Assignment:
The full set of records must be printed exactly as given.

━━━ Data for this exercise

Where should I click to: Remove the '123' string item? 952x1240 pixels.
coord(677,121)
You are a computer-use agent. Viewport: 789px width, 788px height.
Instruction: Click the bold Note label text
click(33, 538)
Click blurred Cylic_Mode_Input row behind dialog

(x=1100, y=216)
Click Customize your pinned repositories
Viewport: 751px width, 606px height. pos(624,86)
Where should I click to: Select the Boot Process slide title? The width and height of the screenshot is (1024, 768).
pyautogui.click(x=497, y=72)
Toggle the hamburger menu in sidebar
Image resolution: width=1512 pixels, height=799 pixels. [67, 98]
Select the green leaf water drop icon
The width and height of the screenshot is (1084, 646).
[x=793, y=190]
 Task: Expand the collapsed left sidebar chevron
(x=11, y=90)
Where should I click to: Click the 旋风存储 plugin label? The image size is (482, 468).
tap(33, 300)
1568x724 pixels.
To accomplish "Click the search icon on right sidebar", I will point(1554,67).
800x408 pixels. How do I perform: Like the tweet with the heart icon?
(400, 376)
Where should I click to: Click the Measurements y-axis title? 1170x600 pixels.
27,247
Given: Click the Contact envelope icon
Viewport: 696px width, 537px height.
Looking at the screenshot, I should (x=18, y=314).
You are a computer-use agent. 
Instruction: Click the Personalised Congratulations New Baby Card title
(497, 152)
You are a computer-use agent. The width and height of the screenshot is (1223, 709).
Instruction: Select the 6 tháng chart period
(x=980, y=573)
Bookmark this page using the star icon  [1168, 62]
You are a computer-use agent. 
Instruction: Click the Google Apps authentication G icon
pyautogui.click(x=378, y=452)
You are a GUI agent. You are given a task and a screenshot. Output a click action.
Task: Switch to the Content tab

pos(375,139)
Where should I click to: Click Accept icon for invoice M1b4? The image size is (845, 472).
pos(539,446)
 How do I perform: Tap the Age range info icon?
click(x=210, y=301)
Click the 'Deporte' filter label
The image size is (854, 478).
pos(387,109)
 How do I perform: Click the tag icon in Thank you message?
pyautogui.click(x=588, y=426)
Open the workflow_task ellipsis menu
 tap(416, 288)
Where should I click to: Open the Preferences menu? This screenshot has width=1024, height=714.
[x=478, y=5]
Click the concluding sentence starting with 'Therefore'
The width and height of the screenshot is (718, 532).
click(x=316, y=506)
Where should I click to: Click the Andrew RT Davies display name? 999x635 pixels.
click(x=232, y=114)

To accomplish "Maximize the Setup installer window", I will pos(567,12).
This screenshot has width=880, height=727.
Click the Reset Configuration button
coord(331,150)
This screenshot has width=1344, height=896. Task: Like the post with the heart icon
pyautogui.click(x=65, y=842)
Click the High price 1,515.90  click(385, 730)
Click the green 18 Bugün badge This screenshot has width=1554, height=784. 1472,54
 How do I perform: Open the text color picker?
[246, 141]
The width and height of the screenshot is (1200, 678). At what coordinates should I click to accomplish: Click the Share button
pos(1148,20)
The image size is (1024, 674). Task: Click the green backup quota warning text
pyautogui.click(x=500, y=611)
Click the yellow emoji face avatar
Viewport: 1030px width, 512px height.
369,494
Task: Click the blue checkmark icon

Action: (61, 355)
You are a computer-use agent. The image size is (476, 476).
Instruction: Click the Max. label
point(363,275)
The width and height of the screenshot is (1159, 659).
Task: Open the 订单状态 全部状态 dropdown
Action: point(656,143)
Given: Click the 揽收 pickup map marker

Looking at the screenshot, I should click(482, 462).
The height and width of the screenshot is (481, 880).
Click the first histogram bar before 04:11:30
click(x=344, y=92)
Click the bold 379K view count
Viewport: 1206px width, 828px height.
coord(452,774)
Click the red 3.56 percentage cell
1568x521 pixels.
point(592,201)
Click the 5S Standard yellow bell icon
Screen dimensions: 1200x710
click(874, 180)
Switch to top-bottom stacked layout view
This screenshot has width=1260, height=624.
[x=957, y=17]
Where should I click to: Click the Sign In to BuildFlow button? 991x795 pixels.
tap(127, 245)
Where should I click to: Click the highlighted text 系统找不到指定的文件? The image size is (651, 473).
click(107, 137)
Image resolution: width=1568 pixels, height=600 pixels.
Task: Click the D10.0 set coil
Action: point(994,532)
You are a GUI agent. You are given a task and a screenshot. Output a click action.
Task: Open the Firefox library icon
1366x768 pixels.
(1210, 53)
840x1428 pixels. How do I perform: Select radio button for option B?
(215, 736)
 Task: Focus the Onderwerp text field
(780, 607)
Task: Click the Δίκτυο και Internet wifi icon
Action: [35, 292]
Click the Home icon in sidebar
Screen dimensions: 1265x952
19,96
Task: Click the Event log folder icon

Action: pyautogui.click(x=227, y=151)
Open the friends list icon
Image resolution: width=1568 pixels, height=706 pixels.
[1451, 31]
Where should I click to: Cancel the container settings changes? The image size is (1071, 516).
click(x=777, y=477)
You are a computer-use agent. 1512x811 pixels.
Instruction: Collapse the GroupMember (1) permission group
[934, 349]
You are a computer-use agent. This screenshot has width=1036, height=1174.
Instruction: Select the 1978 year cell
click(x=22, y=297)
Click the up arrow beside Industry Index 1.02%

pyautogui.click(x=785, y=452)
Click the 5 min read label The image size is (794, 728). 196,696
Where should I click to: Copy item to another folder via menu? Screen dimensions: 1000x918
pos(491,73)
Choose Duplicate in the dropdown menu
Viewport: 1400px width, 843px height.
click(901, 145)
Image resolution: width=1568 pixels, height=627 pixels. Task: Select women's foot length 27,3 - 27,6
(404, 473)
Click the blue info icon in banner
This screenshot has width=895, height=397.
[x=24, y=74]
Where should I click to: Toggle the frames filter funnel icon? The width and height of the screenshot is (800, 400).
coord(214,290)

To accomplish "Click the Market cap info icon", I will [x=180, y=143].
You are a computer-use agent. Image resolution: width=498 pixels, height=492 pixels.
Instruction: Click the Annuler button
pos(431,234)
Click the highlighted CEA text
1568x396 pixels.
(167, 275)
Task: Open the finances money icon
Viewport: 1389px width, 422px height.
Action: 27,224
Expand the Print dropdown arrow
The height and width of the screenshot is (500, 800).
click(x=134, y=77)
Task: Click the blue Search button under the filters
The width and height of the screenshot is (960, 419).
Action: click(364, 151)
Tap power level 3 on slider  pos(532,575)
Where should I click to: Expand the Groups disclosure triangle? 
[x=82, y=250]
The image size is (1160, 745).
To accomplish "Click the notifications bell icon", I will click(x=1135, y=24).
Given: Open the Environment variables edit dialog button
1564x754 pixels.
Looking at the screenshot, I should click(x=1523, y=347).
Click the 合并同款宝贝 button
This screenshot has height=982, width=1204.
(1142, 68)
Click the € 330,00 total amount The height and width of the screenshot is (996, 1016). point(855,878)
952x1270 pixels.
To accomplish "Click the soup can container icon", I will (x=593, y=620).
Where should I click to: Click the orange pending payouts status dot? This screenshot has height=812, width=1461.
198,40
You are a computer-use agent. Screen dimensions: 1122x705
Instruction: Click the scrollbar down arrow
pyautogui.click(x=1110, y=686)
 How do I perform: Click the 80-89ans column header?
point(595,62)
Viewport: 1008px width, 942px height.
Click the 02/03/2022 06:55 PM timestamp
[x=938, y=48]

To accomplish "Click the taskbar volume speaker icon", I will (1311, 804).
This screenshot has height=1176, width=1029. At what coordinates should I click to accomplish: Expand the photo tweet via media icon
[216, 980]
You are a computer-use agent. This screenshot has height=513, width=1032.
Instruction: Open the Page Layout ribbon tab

━━━━━━

Written response:
Where should I click to: Remove the '123' string item? 952x1240 pixels.
coord(677,121)
You are a computer-use agent. Viewport: 789px width, 788px height.
Instruction: Click the bold Note label text
click(33, 538)
Click blurred Cylic_Mode_Input row behind dialog

(x=1100, y=216)
Click Customize your pinned repositories
Viewport: 751px width, 606px height. pos(624,86)
Where should I click to: Select the Boot Process slide title? The width and height of the screenshot is (1024, 768).
pyautogui.click(x=497, y=72)
Toggle the hamburger menu in sidebar
Image resolution: width=1512 pixels, height=799 pixels. [67, 98]
Select the green leaf water drop icon
The width and height of the screenshot is (1084, 646).
[x=793, y=190]
 Task: Expand the collapsed left sidebar chevron
(x=11, y=90)
Where should I click to: Click the 旋风存储 plugin label? The image size is (482, 468).
tap(33, 300)
1568x724 pixels.
To accomplish "Click the search icon on right sidebar", I will point(1554,67).
800x408 pixels. How do I perform: Like the tweet with the heart icon?
(400, 376)
Where should I click to: Click the Measurements y-axis title? 1170x600 pixels.
27,247
Given: Click the Contact envelope icon
Viewport: 696px width, 537px height.
Looking at the screenshot, I should (x=18, y=314).
You are a computer-use agent. 
Instruction: Click the Personalised Congratulations New Baby Card title
(497, 152)
You are a computer-use agent. The width and height of the screenshot is (1223, 709).
Instruction: Select the 6 tháng chart period
(x=980, y=573)
Bookmark this page using the star icon  [1168, 62]
You are a computer-use agent. 
Instruction: Click the Google Apps authentication G icon
pyautogui.click(x=378, y=452)
You are a GUI agent. You are given a task and a screenshot. Output a click action.
Task: Switch to the Content tab

pos(375,139)
Where should I click to: Click Accept icon for invoice M1b4? The image size is (845, 472).
pos(539,446)
 How do I perform: Tap the Age range info icon?
click(x=210, y=301)
Click the 'Deporte' filter label
The image size is (854, 478).
pos(387,109)
 How do I perform: Click the tag icon in Thank you message?
pyautogui.click(x=588, y=426)
Open the workflow_task ellipsis menu
 tap(416, 288)
Where should I click to: Open the Preferences menu? This screenshot has width=1024, height=714.
[x=478, y=5]
Click the concluding sentence starting with 'Therefore'
The width and height of the screenshot is (718, 532).
click(x=316, y=506)
Where should I click to: Click the Andrew RT Davies display name? 999x635 pixels.
click(x=232, y=114)

To accomplish "Maximize the Setup installer window", I will pos(567,12).
This screenshot has width=880, height=727.
Click the Reset Configuration button
coord(331,150)
This screenshot has width=1344, height=896. Task: Like the post with the heart icon
pyautogui.click(x=65, y=842)
Click the High price 1,515.90  click(385, 730)
Click the green 18 Bugün badge This screenshot has width=1554, height=784. 1472,54
 How do I perform: Open the text color picker?
[246, 141]
The width and height of the screenshot is (1200, 678). At what coordinates should I click to accomplish: Click the Share button
pos(1148,20)
The image size is (1024, 674). Task: Click the green backup quota warning text
pyautogui.click(x=500, y=611)
Click the yellow emoji face avatar
Viewport: 1030px width, 512px height.
369,494
Task: Click the blue checkmark icon

Action: (61, 355)
You are a computer-use agent. The image size is (476, 476).
Instruction: Click the Max. label
point(363,275)
The width and height of the screenshot is (1159, 659).
Task: Open the 订单状态 全部状态 dropdown
Action: point(656,143)
Given: Click the 揽收 pickup map marker

Looking at the screenshot, I should click(482, 462).
The height and width of the screenshot is (481, 880).
Click the first histogram bar before 04:11:30
click(x=344, y=92)
Click the bold 379K view count
Viewport: 1206px width, 828px height.
coord(452,774)
Click the red 3.56 percentage cell
1568x521 pixels.
point(592,201)
Click the 5S Standard yellow bell icon
Screen dimensions: 1200x710
click(874, 180)
Switch to top-bottom stacked layout view
This screenshot has width=1260, height=624.
[x=957, y=17]
Where should I click to: Click the Sign In to BuildFlow button? 991x795 pixels.
tap(127, 245)
Where should I click to: Click the highlighted text 系统找不到指定的文件? The image size is (651, 473).
click(107, 137)
Image resolution: width=1568 pixels, height=600 pixels.
Task: Click the D10.0 set coil
Action: point(994,532)
You are a GUI agent. You are given a task and a screenshot. Output a click action.
Task: Open the Firefox library icon
1366x768 pixels.
(1210, 53)
840x1428 pixels. How do I perform: Select radio button for option B?
(215, 736)
 Task: Focus the Onderwerp text field
(780, 607)
Task: Click the Δίκτυο και Internet wifi icon
Action: [35, 292]
Click the Home icon in sidebar
Screen dimensions: 1265x952
19,96
Task: Click the Event log folder icon

Action: pyautogui.click(x=227, y=151)
Open the friends list icon
Image resolution: width=1568 pixels, height=706 pixels.
[1451, 31]
Where should I click to: Cancel the container settings changes? The image size is (1071, 516).
click(x=777, y=477)
You are a computer-use agent. 1512x811 pixels.
Instruction: Collapse the GroupMember (1) permission group
[934, 349]
You are a computer-use agent. This screenshot has width=1036, height=1174.
Instruction: Select the 1978 year cell
click(x=22, y=297)
Click the up arrow beside Industry Index 1.02%

pyautogui.click(x=785, y=452)
Click the 5 min read label The image size is (794, 728). 196,696
Where should I click to: Copy item to another folder via menu? Screen dimensions: 1000x918
pos(491,73)
Choose Duplicate in the dropdown menu
Viewport: 1400px width, 843px height.
click(901, 145)
Image resolution: width=1568 pixels, height=627 pixels. Task: Select women's foot length 27,3 - 27,6
(404, 473)
Click the blue info icon in banner
This screenshot has width=895, height=397.
[x=24, y=74]
Where should I click to: Toggle the frames filter funnel icon? The width and height of the screenshot is (800, 400).
coord(214,290)

To accomplish "Click the Market cap info icon", I will [x=180, y=143].
You are a computer-use agent. Image resolution: width=498 pixels, height=492 pixels.
Instruction: Click the Annuler button
pos(431,234)
Click the highlighted CEA text
1568x396 pixels.
(167, 275)
Task: Open the finances money icon
Viewport: 1389px width, 422px height.
Action: 27,224
Expand the Print dropdown arrow
The height and width of the screenshot is (500, 800).
click(x=134, y=77)
Task: Click the blue Search button under the filters
The width and height of the screenshot is (960, 419).
Action: click(364, 151)
Tap power level 3 on slider  pos(532,575)
Where should I click to: Expand the Groups disclosure triangle? 
[x=82, y=250]
The image size is (1160, 745).
To accomplish "Click the notifications bell icon", I will click(x=1135, y=24).
Given: Open the Environment variables edit dialog button
1564x754 pixels.
Looking at the screenshot, I should click(x=1523, y=347).
Click the 合并同款宝贝 button
This screenshot has height=982, width=1204.
(1142, 68)
Click the € 330,00 total amount The height and width of the screenshot is (996, 1016). point(855,878)
952x1270 pixels.
To accomplish "Click the soup can container icon", I will (x=593, y=620).
Where should I click to: Click the orange pending payouts status dot? This screenshot has height=812, width=1461.
198,40
You are a computer-use agent. Screen dimensions: 1122x705
Instruction: Click the scrollbar down arrow
pyautogui.click(x=1110, y=686)
 How do I perform: Click the 80-89ans column header?
point(595,62)
Viewport: 1008px width, 942px height.
Click the 02/03/2022 06:55 PM timestamp
[x=938, y=48]

To accomplish "Click the taskbar volume speaker icon", I will (1311, 804).
This screenshot has height=1176, width=1029. At what coordinates should I click to accomplish: Expand the photo tweet via media icon
[216, 980]
You are a computer-use agent. This screenshot has height=513, width=1032.
Instruction: Open the Page Layout ribbon tab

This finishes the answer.